Persistent cyclic herpes simplex virus infection in vitro. 3. Asynchrony in the progression of infection and cell regrowth.

Hampar, Berge (National Institute of Dental Research, Bethesda, Md.). Persistent cyclic herpes simplex virus infection in vitro. III. Asynchrony in the progression of infection and cell regrowth. J. Bacteriol. 91:1965-1970. 1966.-The progression of virus-induced cytopathic effects (CPE) and virus synthesis was studied in localized areas of Chinese hamster cell cultures persistently infected with herpes simplex virus (HSV). CPE was initially evidenced by the presence of small multinucleated giant cells, followed by expanding plaquelike lesions with an occasional uninfected cell remaining within the infected areas. Cell detachment rapidly followed the appearance of viral antigen in infected cells. The surviving cells which proliferated to re-establish the cell sheet arose from two sources.
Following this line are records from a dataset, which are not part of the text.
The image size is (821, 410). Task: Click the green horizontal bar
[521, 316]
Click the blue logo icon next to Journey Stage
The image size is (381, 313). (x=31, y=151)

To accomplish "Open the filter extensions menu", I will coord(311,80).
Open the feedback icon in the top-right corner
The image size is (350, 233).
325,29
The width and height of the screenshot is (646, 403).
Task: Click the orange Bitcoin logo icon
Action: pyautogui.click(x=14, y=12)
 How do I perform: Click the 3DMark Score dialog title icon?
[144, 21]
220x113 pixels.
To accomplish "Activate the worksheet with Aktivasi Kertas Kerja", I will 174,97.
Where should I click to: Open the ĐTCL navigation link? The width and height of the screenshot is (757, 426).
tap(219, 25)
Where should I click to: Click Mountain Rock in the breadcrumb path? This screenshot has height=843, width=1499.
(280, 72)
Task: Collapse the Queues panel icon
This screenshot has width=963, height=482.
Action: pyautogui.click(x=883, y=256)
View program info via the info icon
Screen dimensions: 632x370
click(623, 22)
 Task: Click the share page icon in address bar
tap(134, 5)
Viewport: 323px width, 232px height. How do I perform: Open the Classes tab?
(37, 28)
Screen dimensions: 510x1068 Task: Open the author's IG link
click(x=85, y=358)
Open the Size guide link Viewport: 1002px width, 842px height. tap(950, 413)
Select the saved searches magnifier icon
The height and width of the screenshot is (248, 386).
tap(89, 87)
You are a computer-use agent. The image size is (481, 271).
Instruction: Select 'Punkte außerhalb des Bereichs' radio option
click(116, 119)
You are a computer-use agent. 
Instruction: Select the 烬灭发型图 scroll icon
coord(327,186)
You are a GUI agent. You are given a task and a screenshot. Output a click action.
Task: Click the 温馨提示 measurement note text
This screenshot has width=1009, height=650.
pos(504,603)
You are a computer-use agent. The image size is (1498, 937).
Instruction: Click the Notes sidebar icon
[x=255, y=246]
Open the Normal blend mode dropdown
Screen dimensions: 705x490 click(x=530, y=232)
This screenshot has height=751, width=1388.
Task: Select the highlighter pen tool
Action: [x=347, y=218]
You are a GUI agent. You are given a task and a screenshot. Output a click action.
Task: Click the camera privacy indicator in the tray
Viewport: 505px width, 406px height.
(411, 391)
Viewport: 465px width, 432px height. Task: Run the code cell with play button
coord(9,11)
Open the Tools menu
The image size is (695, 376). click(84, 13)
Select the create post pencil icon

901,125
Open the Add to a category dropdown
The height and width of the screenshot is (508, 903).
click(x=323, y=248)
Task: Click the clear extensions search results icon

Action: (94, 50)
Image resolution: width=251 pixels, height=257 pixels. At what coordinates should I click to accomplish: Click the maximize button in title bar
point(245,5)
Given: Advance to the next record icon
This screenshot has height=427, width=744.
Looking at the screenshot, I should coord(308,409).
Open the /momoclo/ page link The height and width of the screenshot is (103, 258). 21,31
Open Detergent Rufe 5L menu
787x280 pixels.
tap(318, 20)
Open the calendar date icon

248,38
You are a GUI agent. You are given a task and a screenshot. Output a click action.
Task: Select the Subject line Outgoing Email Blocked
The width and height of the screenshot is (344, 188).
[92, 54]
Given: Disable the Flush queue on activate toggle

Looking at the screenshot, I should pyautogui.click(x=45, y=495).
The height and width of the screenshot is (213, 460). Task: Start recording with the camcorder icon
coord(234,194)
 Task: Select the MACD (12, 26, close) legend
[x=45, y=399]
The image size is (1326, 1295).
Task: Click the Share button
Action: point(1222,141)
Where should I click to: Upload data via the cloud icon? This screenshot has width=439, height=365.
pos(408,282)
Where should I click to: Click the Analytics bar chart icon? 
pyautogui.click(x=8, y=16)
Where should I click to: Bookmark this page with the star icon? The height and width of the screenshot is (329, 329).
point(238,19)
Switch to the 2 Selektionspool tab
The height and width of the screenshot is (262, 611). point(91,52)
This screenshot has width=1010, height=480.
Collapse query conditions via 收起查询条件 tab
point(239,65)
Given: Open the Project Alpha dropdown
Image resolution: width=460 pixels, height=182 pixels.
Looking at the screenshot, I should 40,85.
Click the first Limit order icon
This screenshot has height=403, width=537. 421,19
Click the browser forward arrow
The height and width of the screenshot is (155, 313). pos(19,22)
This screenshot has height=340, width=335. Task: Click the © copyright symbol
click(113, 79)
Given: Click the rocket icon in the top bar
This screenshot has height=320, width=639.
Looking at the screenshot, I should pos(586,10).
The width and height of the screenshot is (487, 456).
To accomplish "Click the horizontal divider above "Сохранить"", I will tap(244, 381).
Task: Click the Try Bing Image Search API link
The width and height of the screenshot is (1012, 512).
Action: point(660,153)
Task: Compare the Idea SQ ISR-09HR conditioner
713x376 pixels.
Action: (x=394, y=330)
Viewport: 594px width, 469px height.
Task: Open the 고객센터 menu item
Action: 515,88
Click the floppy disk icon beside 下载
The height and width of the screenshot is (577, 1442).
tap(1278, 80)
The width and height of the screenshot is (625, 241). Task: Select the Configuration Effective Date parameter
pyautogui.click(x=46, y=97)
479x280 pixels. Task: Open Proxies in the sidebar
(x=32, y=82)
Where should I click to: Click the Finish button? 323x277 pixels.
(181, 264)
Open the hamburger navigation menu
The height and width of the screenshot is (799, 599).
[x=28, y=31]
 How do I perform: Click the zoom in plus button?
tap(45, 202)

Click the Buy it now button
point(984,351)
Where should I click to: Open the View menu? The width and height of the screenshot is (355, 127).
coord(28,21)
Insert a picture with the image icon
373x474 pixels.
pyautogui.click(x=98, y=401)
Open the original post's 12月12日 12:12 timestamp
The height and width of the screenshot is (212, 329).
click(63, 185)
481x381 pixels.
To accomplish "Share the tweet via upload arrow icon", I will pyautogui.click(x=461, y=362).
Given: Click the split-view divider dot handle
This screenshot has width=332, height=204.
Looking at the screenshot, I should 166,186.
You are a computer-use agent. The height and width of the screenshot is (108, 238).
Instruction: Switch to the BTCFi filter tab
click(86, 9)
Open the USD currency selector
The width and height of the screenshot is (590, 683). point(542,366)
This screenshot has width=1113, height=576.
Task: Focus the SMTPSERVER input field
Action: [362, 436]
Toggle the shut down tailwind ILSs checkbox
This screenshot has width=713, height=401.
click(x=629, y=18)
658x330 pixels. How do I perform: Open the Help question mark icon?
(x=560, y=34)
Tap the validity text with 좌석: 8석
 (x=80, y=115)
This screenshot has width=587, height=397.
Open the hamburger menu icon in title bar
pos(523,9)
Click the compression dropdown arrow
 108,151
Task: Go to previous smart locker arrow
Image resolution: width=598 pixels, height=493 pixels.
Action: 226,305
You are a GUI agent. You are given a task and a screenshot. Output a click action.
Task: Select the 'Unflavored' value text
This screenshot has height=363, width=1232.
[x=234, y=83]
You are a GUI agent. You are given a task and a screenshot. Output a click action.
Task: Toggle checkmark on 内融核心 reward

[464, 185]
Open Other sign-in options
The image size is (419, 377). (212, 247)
The first was from viable cells which remained attached after expansion of localized areas of CPE, and the second was from reattachment of viable cells in the medium. CPE in localized areas was initiated at various times during the cycle irrespective of the virus titer in the medium. Cell regrowth in some areas and CPE in other areas occurred simultaneously throughout the cycle in an asynchronous fashion. Consequently, during periods of rising virus titers, most areas showed CPE while few areas displayed cell regrowth. As the virus titers declined, more areas showed cell regrowth and fewer areas displayed new cycles of CPE. CPE in localized areas was not initiated until cell regrowth had occurred. It is proposed that the proliferating cells were temporarily resistant to HSV infection, and that this resistance was ultimately lost in their progeny cells.